Ее содействие, будучи неосторожно отвергнутым, оборачивается сущей катастрофой, которую Фрейд собственноручно в анализе зафиксировал и заповедовал последующим аналитикам никогда не провоцировать ее в своей практике. Подобную опасность и имел в виду Фрейд, когда указал, что аналитику в пылу истерического переноса не следует говорить анализантам ни да ни нет. Истеричке надлежало отказывать в ответе, но не отвергать ее подношение.

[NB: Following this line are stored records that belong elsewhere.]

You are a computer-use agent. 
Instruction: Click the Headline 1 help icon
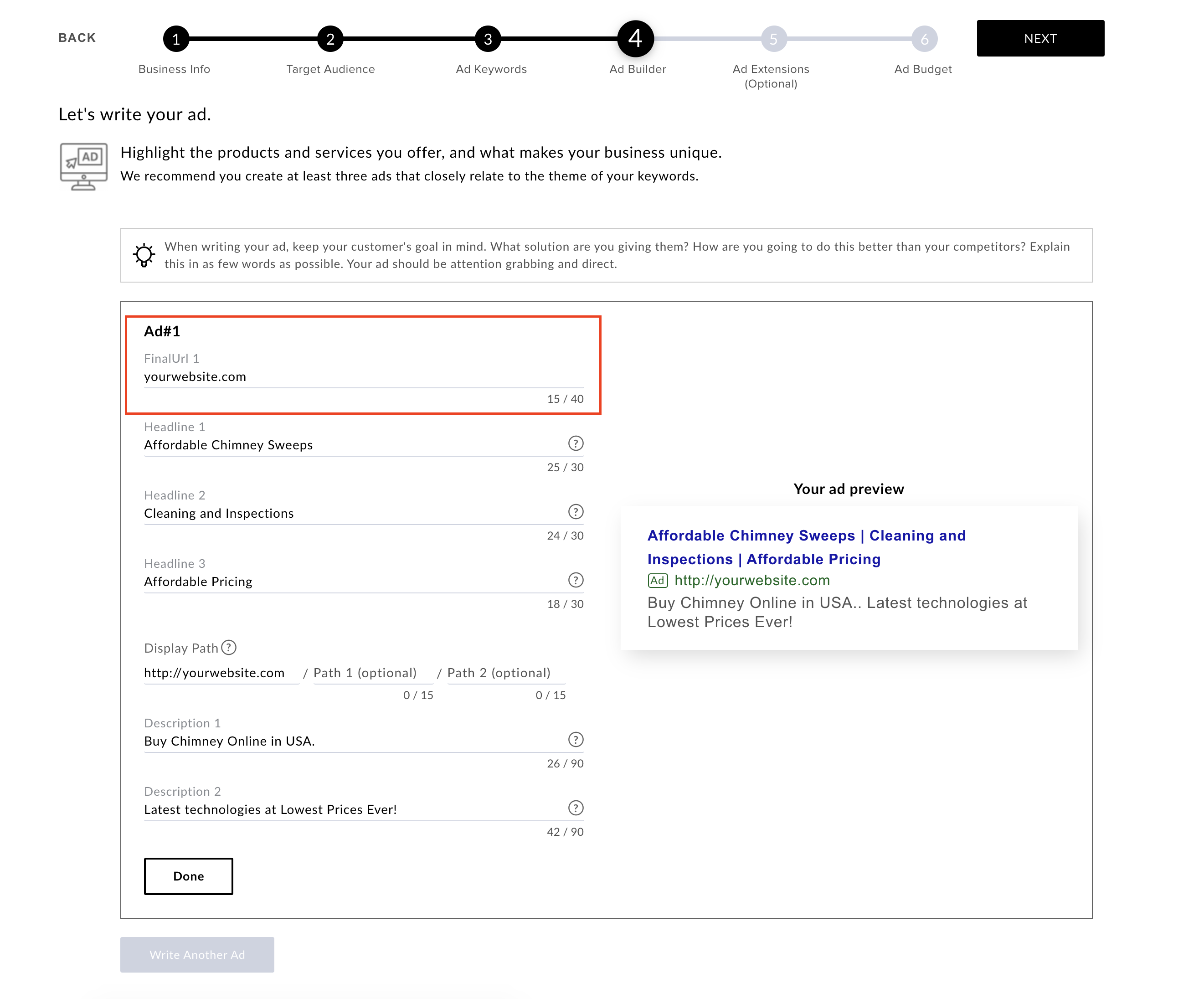coord(576,443)
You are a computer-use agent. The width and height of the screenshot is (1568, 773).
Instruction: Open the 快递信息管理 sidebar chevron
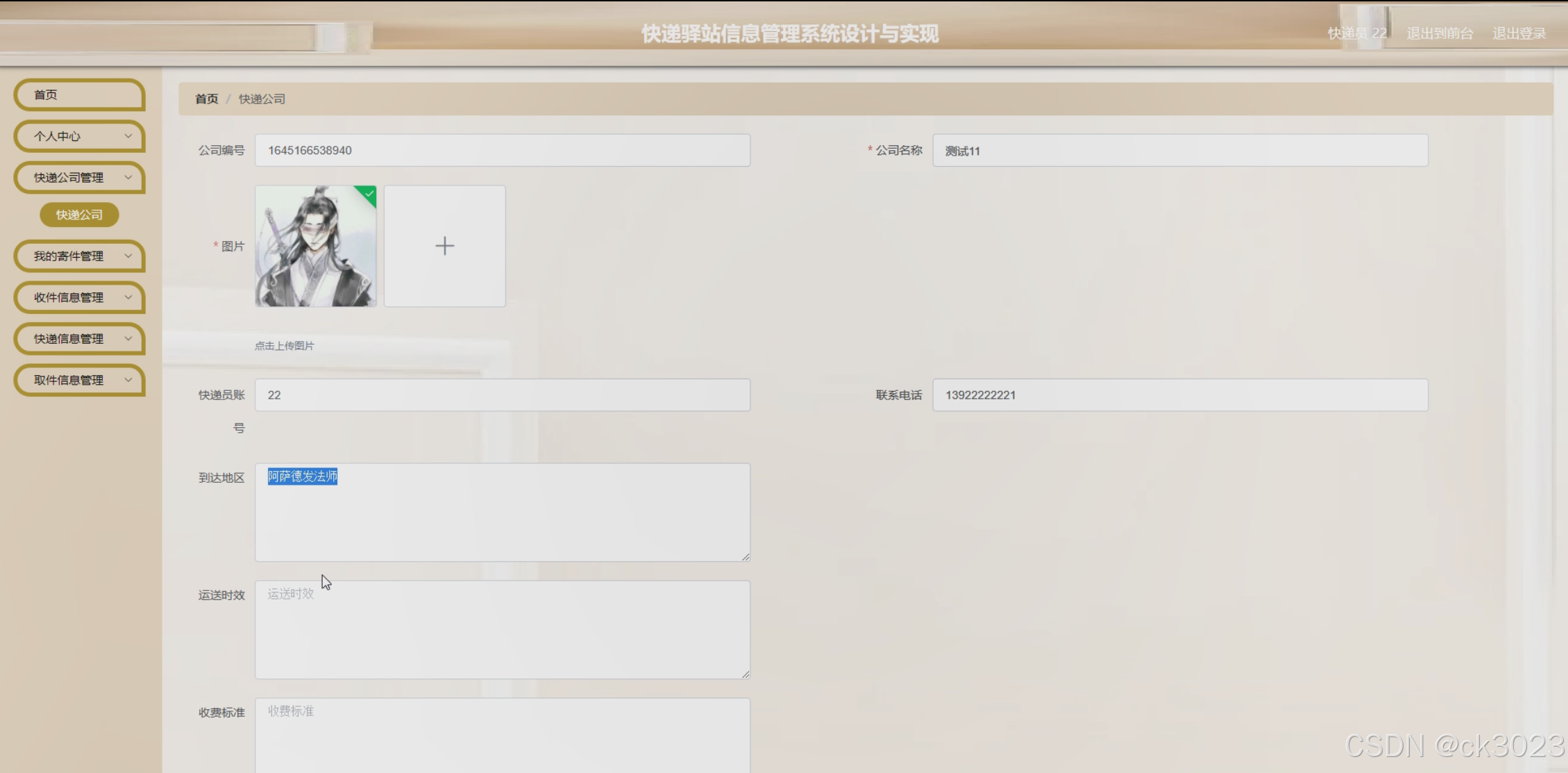128,339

Найденный Фрейдом баланс не только удовлетворял его собственное стремление занять срединную позицию, которую он ценил за возможность сохранить нейтральность там, где его окружение, завороженное потенциалом анализа, теряло контроль над своими реакциями, провоцируя анализантов. Существует другая, тайная причина, побуждавшая Фрейда удерживать нейтралитет: природа истерии, увиденная им в аналитическом зеркале, требовала избегать малейшего намека на открытое соперничество с истеричкой, поскольку в ее желании он обнаружил нечто, по силе сопоставимое не только с его собственным желанием, но и с аналитическим проектом в целом.
Глава 4
Истеричка и изобретаемый ею анализ
Натолкнувшись на желание истерички, Фрейд интерпретировал его как проявление подавленной, репрессированной речи, которая впервые нашла себе выход в анализе. Со своей стороны он полагал анализ если не единственным, то во всяком случае привилегированным способом придать этой речи связность. Такова по крайней мере была его профессиональная цель.

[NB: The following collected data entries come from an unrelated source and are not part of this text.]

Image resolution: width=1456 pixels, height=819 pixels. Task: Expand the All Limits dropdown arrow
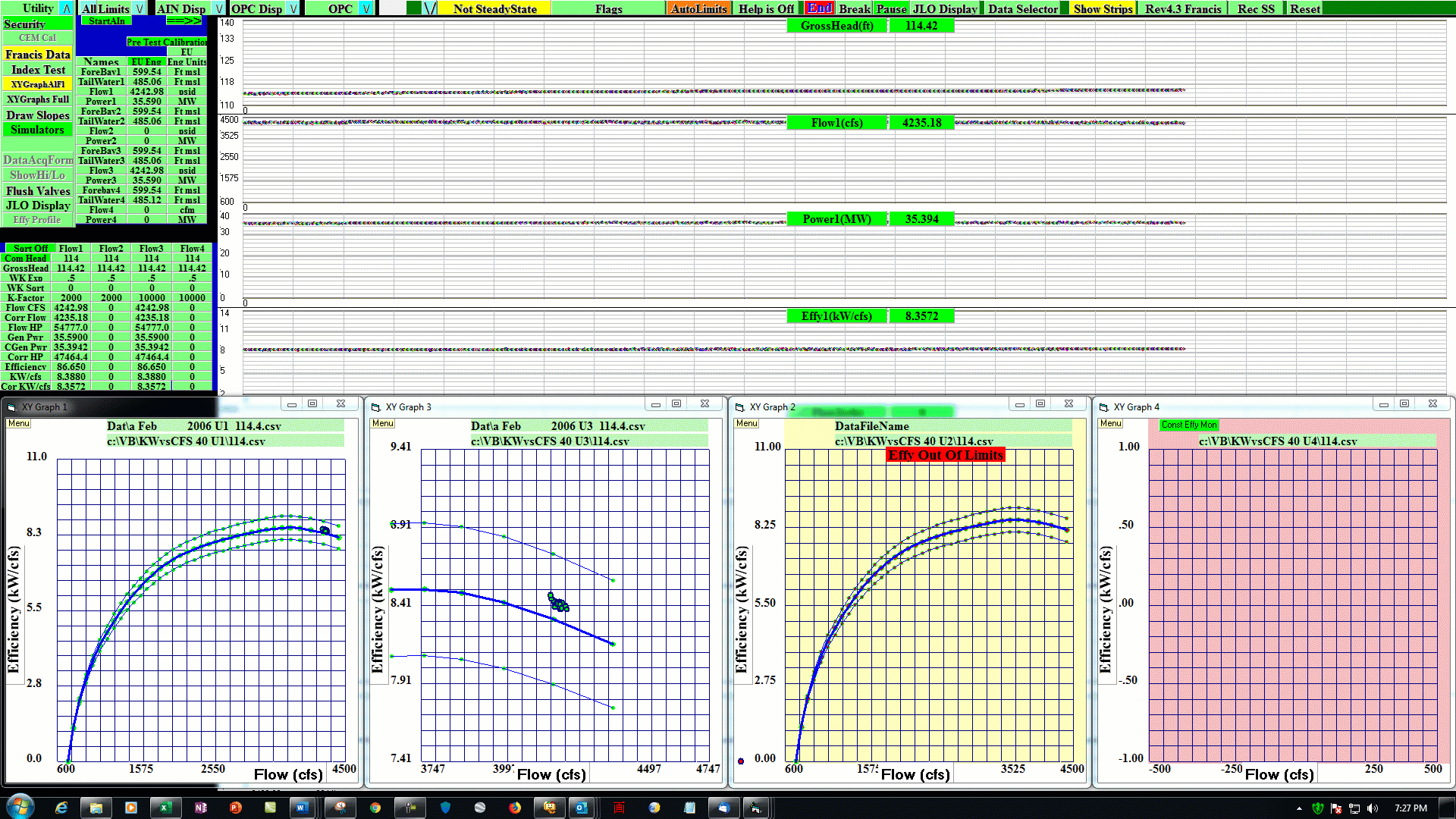[x=140, y=8]
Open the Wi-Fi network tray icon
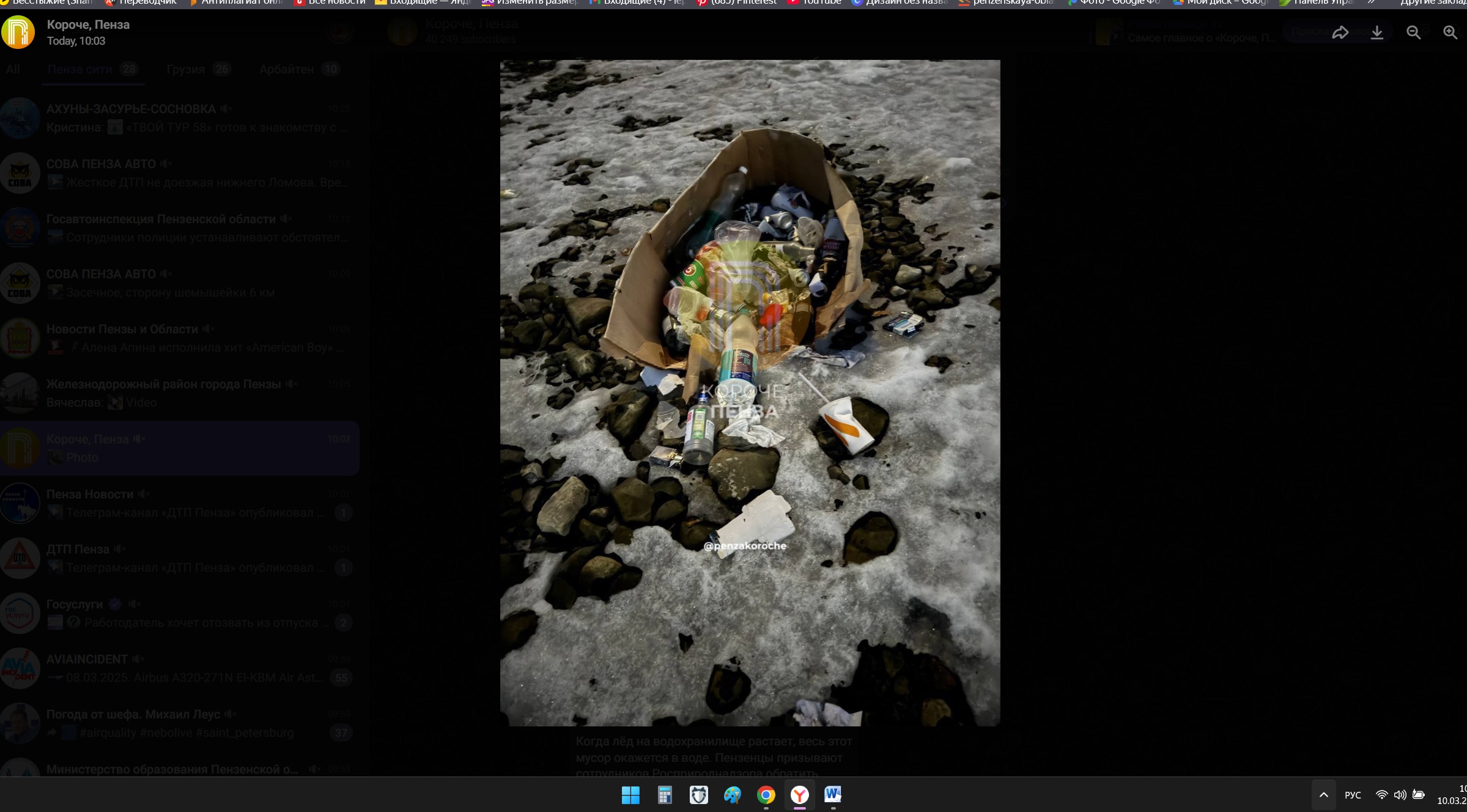 [1381, 795]
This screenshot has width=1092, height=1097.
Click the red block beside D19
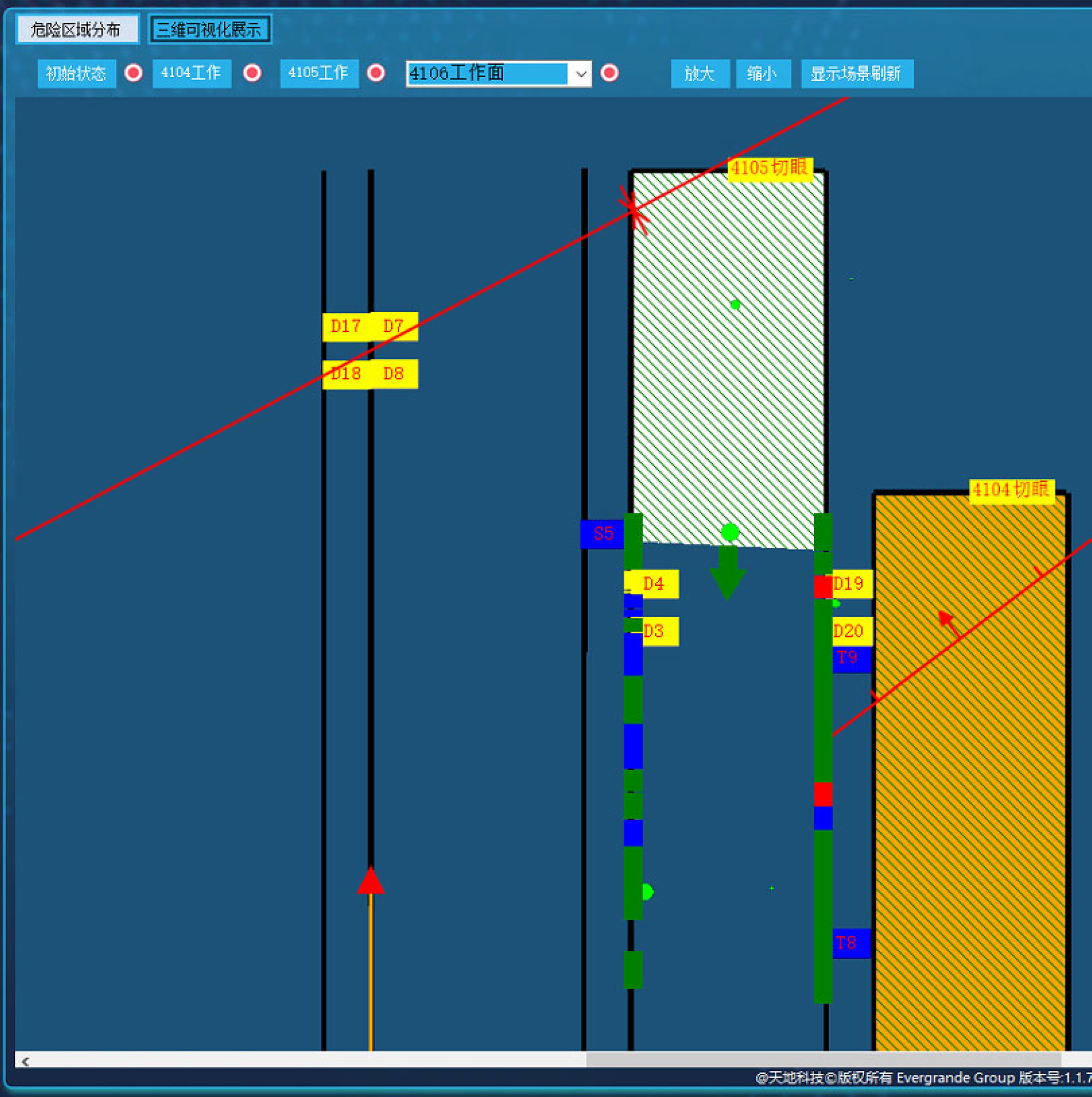click(823, 587)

При этом поначалу Фрейд упускает из виду другую цель, которую со своей стороны преследовала анализантка. В ответ на его провокацию в виде щедрого предложения стать равноправной участницей анализа истеричка движется в направлении, траектория которого уже содержалась в ее симптоме. Она создает собственный анализ, устроенный иначе, чем фрейдовский. В этом отношении заслуживает внимания регулярно высказываемое публицистами подозрение, что идея анализа была у истерички украдена и что авторство аналитического проекта принадлежит именно ей. В подобном предположении, отмеченном тем легким безумием, которое везде видит ложь и насилие генитального субъекта, есть доля истины. При всей бедности и скованности ее фактической речи истеричка приходит в анализ со своими картами на руках. У нее уже есть некий замысел, коррелирующий с целями фрейдовского анализа не там, где она желает быть проанализированной и избавленной от симптома, на что Фрейд самонадеянно рассчитывал, но там, где она намерена подвергнуть преобразованию нехватку, которую усматривает вокруг себя, неполноценность желания на генитальной основе.

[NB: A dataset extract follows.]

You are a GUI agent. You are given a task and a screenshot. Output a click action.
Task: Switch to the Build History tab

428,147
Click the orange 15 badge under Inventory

Намерение Доры напасть на это желание выражено предельно отчетливо. Самим своим симптомом она ищет не средства устроить собственную судьбу и даже не возможности принести удовлетворение окружающим – ее планы гораздо амбициознее и включают в себя изменение природы этого желания как таковой. Замыслы Доры открываются Фрейду в ходе разбора большого и запутанного семейного романа с участием ее отца. Желание анализантки здесь очевидно – она хочет, чтобы все были счастливы, и не стоит придавать большое значение его невзыскательной тривиальности, поскольку его исполнение сопряжено со множеством неявных пикантных условий, которые Фрейду попутно удается восстановить. Так, например, важное условие удовлетворения желания Доры заключается в том, чтобы муж ее возлюбленной, господин К., оценил величие своей жены, госпожи К. Любопытно, что рассматривать этот момент как исключительно матримониальный не стоит – дело здесь, как показала Дора, не в банальной супружеской верности, а в чем-то расположенном на уровне стремления к идеалу. Питая к госпоже К. неизъяснимое восхищение и полагая ее фигурой необычной, отмеченной связью с высшим благом, Дора явно не прочь, чтобы и господин К. оставил присущую его природе низменную косность и проникся одухотворенностью, которой Дора наделяет в своем фантазме его жену. Повествование здесь явно приближается к материям мистическим, супранатуральным, и Фрейд с его вечным подозрением к любой мистике, конечно, не мог оставить эту связь без внимания.
Последующие аналитики в этом смысле уступают Фрейду в проницательности и, скорее, ошибаются, рассматривая влечение Доры исключительно в культурном контексте – например, приписывая ее восхищению «Сикстинской мадонной», которая казалась Доре похожей на госпожу К., сугубо эстетический характер. Напротив, усиленная концентрация на подобной фигуре не может быть исключительно светской и выражает обращенное к публике догматическое требование под действием этого изображения перемениться, то есть подвергнуться конверсии, преображению.